Анфиса вышивку бросила, из горницы выскочила.
Устя мурлыкала себе под нос, коклюшки в ручках маленьких так и летали.
Сплести, перевить, еще раз перевить и наново сплести, в сторону узор повести. А вот тут гуще сделать надобно…
Устя и не заметила, как себе под нос приговаривать тихонько стала…
— Кружатся метели, белые метели, птицы полетели, сказки полетели, и стучат коклюшки, и поют девицы, кружево плетется волей мастерицы… кружево плетется, в руки не дается, зимней сказкой скажется, вьюгою завьется, кружево дорогою, кружево подмогою, ты меня не трогаешь, я тебя не трогаю…
Устя и не смотрела, как ловко сплелось все под руками ее.

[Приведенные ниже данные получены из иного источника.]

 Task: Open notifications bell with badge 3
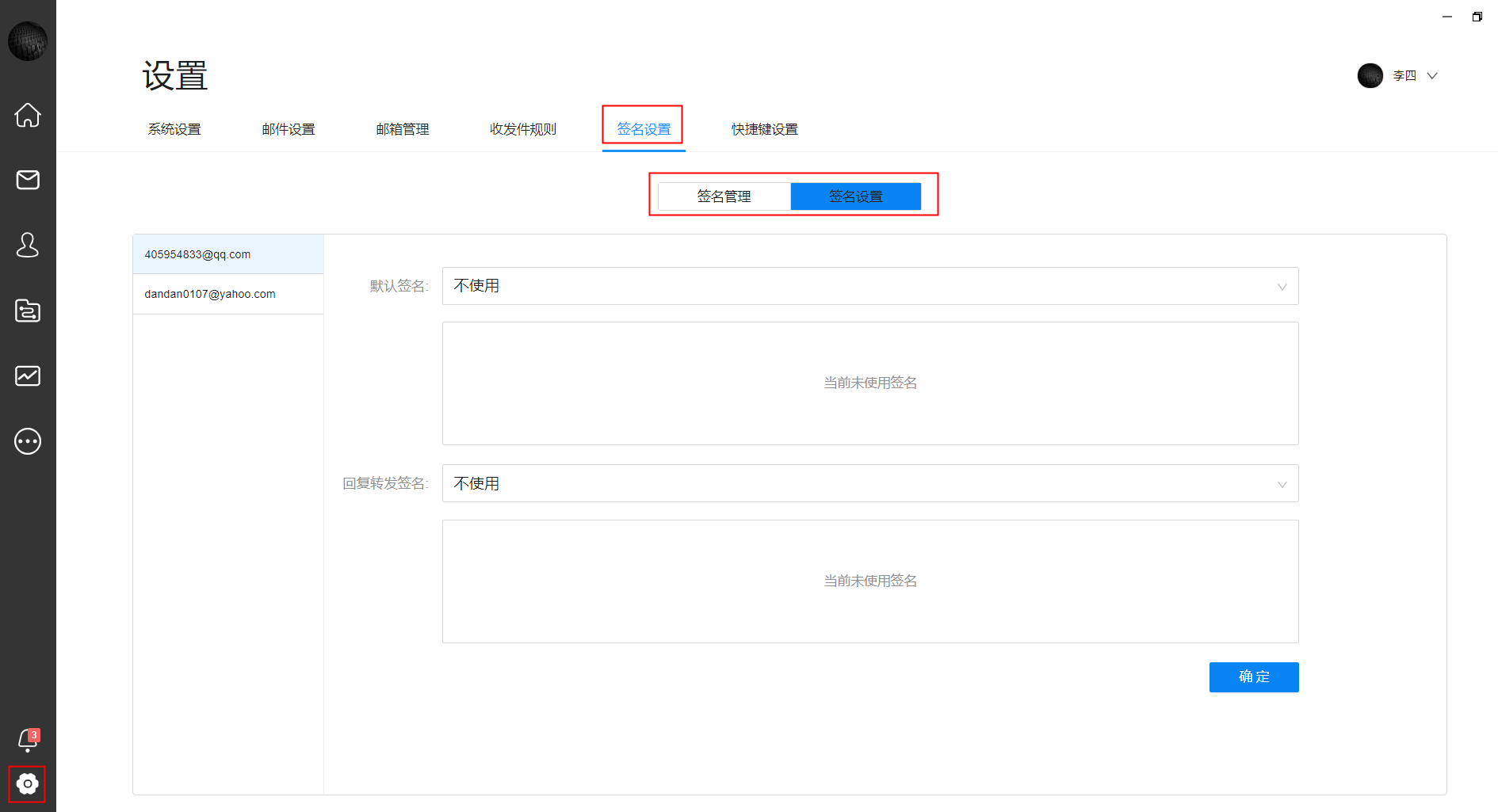coord(28,740)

Пальцы коклюшки перебирали, глазом моргнуть не успела, как время обеда настало.
Кормили всех боярышень вместе, там и Анфиса Утятьева вернулась. И понятно, почему. Когда ты так себя с первого дня проявишь… какое к тебе отношение будет?

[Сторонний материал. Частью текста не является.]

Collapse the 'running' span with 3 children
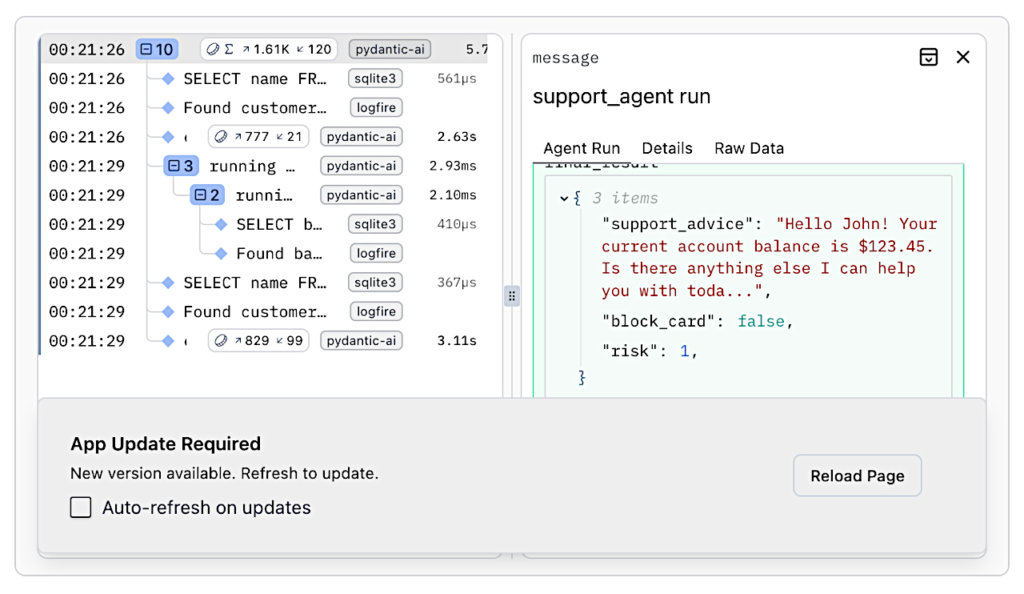Viewport: 1024px width, 594px height. 174,166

Покормили девушек, потом по одной вызывать стали, с боярышни Утятьевой начали, Орлова, Семенова, потом и Устю позвали.
Куда?
А к царице Любаве.
Царица на кровати лежала. Кровать роскошная, балдахин парчовый. А сама царица…
Устя поклонилась, как положено, а сама глядела внимательно. И понимала — неладное что-то.

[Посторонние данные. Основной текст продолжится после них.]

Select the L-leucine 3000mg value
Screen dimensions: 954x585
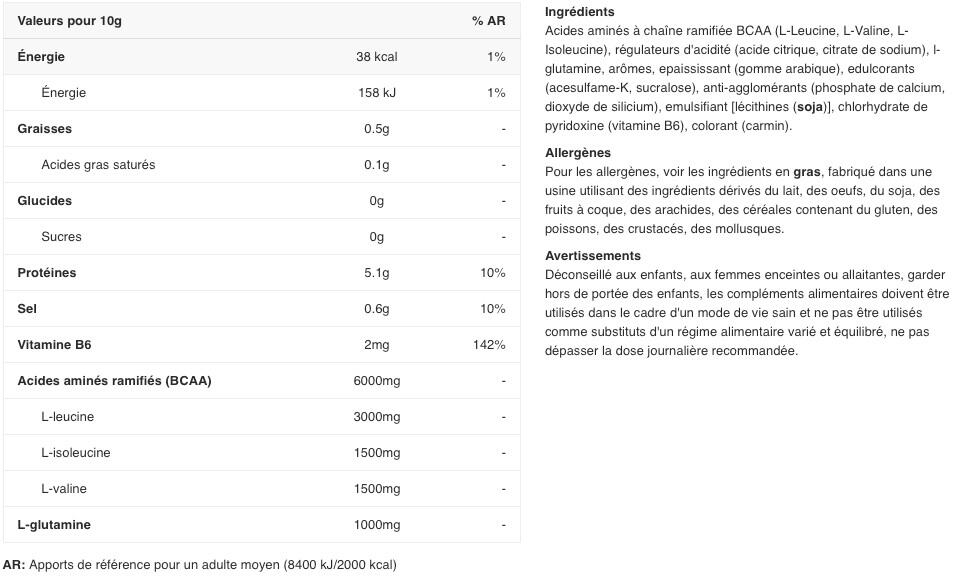(x=376, y=417)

ТАК плохо свекровушка и после смерти своей не выглядела! Всю жизнь Любава моложавой была, стройной, пышнотелой, морщины едва заметны на лице, густые каштановые волосы с едва заметными ниточками седины, а сейчас…
Свекровка ровно высохла вся. Лежит, глаза запали, щеки ввалились, на лице морщины обозначились, и любому, на нее поглядевшему, становится ясно, что дрянь она редкостная.
Говорят, в молодости мы все хороши, а в старости — как заслужим. Вот, раньше Любава молодо выглядела, никто и не замечал, насколько она злобная. А сейчас хоть ты бабу-ягу с нее пиши.
Видно, что злая она. Что страшная. Устинье видно.
— Государыня Любава.
— Проходи, боярышня. Поговорить с тобой хочу.
Устя прошла, по жесту государыни на стульчик резной присела, ждала молча. Любава тоже ждала, и была та тишина нехорошей, давящей. Первой царица заговорила, не дождавшись от Устиньи ни взгляда, ни слова. Сидит боярышня, в окно смотрит, о своем думает, и глаза у нее равнодушные, и лицо спокойное, воробьи на ветке ее куда как более Любавы волнуют.
— Мы с тобой раз уж встречались, боярышня, поговорили, друг друга поняли, да время поменялось. Сейчас заново спросить тебя хочу — люб
— Я мужа любить буду, государыня.
— Значит, не люб тебе Федор.
— Не знаю я его. Мыслей не знаю, души не ведаю. Как можно того полюбить, с кем и словом не перемолвился?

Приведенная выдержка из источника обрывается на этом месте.